The change in Operatorship will

  •  Deliver simplified governance and efficient and effective decision making;
  •  Provide streamlined access to specialist support within an optimized organizational structure;
  •  Drive improved focus on production efficiency and safety; and
  •  Maximise shared resource synergies which will result in operating and capital cost savings over time [10% opex reduction in 2016].


Description of Best Practice

In 1994, Chevron and Conoco formed Britannia Operator Limited (BOL), a company that owned no assets, did not make a profit and existed solely to develop and operate the Britannia field on behalf of the fields’ co-venturers.

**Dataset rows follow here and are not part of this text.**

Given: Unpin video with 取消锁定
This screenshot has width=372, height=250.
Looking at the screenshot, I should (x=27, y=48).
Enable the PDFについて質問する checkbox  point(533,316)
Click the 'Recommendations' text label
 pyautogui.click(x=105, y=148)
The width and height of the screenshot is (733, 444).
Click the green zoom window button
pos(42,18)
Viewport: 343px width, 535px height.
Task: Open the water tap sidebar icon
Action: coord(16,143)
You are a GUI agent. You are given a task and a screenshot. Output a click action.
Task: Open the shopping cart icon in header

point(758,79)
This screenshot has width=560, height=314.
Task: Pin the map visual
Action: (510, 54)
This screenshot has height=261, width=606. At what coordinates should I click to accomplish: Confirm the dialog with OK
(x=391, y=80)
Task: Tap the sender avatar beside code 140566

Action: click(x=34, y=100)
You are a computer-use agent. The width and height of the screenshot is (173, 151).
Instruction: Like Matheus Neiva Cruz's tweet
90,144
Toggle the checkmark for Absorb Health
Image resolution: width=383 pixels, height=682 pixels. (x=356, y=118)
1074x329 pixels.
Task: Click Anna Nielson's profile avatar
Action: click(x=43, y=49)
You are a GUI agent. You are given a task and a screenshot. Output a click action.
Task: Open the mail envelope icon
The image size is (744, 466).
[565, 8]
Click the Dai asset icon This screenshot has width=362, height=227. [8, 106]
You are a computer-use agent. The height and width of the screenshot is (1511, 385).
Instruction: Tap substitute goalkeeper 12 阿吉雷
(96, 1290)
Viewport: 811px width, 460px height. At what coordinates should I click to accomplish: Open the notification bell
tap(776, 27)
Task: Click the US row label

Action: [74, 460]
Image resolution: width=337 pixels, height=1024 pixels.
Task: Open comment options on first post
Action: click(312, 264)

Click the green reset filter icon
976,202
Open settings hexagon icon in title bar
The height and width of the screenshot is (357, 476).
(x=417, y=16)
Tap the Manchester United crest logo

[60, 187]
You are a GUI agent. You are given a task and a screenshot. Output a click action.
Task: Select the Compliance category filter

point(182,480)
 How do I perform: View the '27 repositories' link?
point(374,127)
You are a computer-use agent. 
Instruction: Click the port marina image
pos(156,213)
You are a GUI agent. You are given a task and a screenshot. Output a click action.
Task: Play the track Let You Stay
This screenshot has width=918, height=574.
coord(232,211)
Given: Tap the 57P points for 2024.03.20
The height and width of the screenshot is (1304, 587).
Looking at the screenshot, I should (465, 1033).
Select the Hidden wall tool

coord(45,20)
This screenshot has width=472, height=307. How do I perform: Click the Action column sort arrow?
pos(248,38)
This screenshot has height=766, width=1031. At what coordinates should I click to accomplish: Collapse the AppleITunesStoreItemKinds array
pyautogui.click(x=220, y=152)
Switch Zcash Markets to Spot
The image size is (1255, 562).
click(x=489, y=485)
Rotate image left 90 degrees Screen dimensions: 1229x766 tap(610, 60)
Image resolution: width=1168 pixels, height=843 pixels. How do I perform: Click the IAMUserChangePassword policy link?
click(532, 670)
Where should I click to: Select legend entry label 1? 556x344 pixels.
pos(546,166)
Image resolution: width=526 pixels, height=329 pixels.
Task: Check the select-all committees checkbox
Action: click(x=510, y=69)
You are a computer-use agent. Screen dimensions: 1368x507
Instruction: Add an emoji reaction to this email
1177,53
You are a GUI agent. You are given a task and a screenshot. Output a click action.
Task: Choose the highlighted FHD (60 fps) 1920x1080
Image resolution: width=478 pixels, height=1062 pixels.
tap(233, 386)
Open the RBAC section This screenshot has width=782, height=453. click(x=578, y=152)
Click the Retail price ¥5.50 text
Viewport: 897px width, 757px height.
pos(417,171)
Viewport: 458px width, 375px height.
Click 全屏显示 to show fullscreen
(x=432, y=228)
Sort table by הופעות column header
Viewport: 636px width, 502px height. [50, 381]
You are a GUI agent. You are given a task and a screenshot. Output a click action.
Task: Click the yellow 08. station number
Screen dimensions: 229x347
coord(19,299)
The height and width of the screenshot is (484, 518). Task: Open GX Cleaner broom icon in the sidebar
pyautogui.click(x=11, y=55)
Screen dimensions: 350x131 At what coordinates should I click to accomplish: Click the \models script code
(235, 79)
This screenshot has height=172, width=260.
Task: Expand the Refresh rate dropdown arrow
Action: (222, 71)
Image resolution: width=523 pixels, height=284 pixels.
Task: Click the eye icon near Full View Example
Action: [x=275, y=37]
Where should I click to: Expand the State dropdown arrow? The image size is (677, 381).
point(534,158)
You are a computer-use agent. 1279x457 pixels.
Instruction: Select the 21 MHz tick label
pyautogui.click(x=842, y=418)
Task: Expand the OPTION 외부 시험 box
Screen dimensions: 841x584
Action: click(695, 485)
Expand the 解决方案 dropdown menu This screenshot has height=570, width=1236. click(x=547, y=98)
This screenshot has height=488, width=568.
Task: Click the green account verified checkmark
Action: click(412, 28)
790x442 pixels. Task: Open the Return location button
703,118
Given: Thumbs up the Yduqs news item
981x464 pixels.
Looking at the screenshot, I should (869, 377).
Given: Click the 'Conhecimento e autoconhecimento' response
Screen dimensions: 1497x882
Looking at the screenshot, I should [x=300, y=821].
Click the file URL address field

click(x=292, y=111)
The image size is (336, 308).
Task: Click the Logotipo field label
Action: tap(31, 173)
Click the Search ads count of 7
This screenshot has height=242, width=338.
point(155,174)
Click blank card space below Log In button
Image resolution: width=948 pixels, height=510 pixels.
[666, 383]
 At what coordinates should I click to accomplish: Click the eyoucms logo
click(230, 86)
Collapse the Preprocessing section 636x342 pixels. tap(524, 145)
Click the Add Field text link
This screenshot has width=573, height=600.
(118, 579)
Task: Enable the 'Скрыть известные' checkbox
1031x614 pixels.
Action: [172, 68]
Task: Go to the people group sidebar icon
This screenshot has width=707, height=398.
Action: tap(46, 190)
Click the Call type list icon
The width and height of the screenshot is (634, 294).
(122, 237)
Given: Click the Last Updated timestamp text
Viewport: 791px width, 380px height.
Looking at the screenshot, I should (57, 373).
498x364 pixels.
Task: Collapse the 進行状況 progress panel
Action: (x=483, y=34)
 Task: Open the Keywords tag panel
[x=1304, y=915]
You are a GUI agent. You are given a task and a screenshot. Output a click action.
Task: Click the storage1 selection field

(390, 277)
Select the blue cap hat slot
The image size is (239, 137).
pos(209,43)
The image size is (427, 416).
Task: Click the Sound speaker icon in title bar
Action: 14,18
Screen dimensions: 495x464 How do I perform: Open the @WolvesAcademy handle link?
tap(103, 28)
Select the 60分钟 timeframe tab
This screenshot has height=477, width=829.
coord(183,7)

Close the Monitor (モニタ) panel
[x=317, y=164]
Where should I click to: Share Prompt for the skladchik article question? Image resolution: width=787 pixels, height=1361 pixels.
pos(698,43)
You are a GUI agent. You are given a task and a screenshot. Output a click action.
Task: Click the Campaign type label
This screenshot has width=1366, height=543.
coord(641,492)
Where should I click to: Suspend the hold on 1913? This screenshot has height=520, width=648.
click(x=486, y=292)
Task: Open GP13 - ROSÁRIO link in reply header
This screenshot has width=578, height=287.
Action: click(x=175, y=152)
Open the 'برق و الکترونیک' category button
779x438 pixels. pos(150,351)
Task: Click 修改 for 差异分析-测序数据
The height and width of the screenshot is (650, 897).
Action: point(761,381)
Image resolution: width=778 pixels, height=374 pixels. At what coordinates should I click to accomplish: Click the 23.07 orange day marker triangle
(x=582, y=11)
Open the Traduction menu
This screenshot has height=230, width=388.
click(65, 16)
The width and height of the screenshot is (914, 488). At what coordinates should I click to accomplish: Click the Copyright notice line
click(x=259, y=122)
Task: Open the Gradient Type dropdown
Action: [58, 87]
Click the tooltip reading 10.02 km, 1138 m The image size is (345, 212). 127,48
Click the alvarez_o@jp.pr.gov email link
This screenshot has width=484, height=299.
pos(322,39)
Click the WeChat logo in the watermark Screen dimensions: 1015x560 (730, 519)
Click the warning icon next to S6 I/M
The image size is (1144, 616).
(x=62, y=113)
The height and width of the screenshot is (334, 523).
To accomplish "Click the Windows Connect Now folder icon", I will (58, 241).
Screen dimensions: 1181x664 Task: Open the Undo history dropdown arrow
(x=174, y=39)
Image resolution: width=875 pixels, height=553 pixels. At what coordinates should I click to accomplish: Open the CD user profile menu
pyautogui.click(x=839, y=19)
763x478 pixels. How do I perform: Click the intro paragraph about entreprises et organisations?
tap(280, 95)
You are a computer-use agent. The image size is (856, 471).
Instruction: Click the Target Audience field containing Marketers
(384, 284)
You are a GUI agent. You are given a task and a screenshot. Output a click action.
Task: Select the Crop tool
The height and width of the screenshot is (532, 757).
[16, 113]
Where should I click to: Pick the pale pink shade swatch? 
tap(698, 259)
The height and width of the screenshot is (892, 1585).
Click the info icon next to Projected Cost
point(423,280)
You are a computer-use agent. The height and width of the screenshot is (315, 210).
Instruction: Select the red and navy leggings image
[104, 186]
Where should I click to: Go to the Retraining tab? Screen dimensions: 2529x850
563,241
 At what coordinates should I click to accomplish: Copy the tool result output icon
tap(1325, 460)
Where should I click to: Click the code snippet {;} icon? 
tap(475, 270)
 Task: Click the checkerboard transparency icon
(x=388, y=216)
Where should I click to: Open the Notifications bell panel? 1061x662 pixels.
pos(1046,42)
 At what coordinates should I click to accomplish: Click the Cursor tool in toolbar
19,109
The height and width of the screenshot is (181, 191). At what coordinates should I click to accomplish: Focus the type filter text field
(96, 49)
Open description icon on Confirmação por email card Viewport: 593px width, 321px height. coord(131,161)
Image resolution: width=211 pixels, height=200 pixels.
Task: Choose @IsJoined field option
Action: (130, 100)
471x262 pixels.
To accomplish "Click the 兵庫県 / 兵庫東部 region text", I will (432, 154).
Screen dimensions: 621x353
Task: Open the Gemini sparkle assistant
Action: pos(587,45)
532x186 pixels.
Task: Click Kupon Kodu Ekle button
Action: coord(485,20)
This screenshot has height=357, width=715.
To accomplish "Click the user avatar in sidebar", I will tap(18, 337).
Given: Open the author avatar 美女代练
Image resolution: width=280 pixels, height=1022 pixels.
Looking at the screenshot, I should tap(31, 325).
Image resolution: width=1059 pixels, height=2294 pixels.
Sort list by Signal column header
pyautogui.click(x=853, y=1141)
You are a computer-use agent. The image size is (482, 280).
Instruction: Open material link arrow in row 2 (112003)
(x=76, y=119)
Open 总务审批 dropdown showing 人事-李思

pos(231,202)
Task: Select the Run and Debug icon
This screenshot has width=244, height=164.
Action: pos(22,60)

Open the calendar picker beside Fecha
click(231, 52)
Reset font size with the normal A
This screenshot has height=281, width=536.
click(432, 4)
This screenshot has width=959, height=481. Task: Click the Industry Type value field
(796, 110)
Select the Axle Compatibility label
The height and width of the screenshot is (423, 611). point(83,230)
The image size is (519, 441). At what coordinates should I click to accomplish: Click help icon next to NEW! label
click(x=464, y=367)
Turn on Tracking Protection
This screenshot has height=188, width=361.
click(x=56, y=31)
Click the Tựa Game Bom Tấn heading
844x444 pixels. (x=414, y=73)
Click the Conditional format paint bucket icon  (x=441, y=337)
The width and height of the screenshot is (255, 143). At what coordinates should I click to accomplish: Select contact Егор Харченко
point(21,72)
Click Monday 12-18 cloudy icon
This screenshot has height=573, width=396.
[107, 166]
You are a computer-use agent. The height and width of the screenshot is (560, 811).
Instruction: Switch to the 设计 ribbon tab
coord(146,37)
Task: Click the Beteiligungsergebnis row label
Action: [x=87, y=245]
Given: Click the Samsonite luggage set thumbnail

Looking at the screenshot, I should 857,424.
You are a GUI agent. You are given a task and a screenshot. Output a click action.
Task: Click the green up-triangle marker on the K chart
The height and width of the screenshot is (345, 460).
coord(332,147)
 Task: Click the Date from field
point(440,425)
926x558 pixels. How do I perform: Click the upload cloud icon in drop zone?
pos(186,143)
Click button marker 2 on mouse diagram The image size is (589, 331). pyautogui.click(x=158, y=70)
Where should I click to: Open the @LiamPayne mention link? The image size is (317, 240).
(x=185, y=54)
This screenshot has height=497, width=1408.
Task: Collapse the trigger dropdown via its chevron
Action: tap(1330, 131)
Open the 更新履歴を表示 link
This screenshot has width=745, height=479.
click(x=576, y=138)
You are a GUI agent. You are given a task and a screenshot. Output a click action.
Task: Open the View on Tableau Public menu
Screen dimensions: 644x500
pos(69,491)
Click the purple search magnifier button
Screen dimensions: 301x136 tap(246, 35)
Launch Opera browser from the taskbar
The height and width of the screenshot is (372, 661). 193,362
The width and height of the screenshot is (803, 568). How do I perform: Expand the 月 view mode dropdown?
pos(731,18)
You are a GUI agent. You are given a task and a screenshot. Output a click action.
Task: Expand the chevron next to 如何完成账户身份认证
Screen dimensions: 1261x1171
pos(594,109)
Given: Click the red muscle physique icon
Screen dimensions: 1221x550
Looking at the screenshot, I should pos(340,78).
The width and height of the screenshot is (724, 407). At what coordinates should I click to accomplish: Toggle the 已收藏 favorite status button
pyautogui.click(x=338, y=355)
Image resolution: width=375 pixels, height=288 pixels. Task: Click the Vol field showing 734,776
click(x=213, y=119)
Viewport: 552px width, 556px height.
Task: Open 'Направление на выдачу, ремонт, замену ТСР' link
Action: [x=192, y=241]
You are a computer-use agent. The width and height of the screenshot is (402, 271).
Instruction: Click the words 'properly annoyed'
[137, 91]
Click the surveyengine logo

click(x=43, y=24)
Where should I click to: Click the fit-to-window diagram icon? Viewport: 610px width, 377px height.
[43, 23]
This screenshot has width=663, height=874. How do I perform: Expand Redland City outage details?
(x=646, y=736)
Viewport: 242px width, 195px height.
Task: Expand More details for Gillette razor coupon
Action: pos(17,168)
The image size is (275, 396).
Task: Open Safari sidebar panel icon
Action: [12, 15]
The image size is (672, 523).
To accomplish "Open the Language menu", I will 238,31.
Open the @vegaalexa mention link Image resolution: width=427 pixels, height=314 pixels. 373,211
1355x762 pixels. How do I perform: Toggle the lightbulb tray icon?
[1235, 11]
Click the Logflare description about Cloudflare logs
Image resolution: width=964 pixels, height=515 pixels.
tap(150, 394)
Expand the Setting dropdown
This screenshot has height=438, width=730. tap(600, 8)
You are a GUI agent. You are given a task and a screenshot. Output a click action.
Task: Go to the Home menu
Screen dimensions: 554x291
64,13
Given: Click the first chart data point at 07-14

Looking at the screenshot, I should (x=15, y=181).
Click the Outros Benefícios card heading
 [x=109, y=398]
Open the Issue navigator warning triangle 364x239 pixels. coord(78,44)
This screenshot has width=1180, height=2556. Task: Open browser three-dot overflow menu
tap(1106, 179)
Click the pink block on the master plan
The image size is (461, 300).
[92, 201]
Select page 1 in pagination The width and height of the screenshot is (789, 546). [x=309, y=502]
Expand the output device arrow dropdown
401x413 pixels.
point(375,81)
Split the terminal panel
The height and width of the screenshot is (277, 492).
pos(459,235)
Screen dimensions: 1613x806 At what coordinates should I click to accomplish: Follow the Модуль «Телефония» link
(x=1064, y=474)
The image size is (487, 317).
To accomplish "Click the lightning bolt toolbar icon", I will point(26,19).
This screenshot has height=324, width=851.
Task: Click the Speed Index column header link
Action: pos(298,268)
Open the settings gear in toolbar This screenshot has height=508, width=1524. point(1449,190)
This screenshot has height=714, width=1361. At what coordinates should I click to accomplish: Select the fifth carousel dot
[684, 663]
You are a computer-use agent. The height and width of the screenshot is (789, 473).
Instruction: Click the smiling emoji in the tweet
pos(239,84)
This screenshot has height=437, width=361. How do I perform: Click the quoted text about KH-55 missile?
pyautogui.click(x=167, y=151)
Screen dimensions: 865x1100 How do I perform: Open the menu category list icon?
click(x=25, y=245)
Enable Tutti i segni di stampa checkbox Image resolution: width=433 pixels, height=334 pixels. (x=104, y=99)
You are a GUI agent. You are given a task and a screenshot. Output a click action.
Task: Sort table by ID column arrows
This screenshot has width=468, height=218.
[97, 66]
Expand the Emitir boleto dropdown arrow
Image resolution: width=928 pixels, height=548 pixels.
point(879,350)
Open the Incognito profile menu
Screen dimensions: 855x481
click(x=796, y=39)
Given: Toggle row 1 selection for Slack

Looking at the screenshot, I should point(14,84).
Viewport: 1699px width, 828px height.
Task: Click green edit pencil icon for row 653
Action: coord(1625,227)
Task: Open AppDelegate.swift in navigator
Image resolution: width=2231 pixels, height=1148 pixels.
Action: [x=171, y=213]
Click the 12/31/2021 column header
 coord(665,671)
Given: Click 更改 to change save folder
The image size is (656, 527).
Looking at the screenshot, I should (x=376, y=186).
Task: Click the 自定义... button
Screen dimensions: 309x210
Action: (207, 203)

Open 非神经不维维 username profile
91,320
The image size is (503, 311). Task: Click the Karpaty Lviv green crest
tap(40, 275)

The setting-up of a 50:50 joint operating company for the Britannia development was an innovative approach in the UK North Sea. It expedited the development of the field by simplifying the process of reaching agreement between Chevron and Conoco. It was an operating company that looked and functioned like a traditional one-company operator with the ability to utilize the technical strengths of both – with Chevron providing seconded employees primarily responsible for subsurface activities (geology, reservoir engineering, drilling) and Conoco seconded personnel responsible for conceptual engineering, safety and the environment, operations and commercial activity.

This Operatorship model proved to be an outstanding success, providing safe, cost-effective and objective management of the Britannia asset to the benefit of all co-venturers.

Twenty one years on and [47] production wells later, Britannia is a very different asset. Development of the subsurface is still important but the focus is now on safely, efficiently and cost-effectively managing a mature asset. In addition, a large part of the throughput is now derived from satellite developments tied back to the field, which requires a different approach to management.

Both ConocoPhillips and Chevron recognized that the change in the nature of the business might be better managed under a different business model. Early in 2015, a joint review was launched to consider whether a greater value with tangible results could be delivered to co-venturers if the company was to become a 100% owned entity. It was coincidental that this review took place against a back-drop of falling oil prices. However, both companies concluded that there was an opportunity to reduce operating expense without impacting safety and efficiency.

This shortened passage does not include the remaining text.